When submitting data to akismet, make sure you are setting all of the proper values in your array. This means you may have to add a few columns to your database to store data like the poster's User Agent, etc. You want to submit all the info. The more accurate akismet is, the better for you and all it's other users.

The User Agent string is too short to effectively compress, so I wouldn't bother. However you can use the MySQL functions INET_ATON( ) and INET_NTOA( ) to store IP addresses as integers instead of strings. That compresses them quite a bit and also makes working with them faster.

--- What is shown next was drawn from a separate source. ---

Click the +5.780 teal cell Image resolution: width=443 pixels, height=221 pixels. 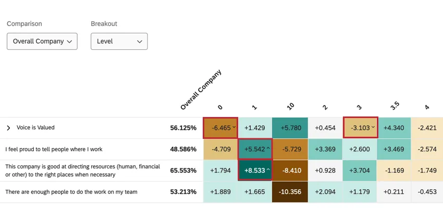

There are many ways to handle the results of fuspam( ). You have to think about what procedure you want. "true" messages are probably spam, and "false" messages probably are not. If there is a server outage, or some other kind of error, you need to decide what to do with the data. You can assume on error, that the comment is not spam. Or you could do the opposite and assume it is spam. If you have a flag-based spam management system, you could submit a flag value half as strong as a "true", when the function returns an error.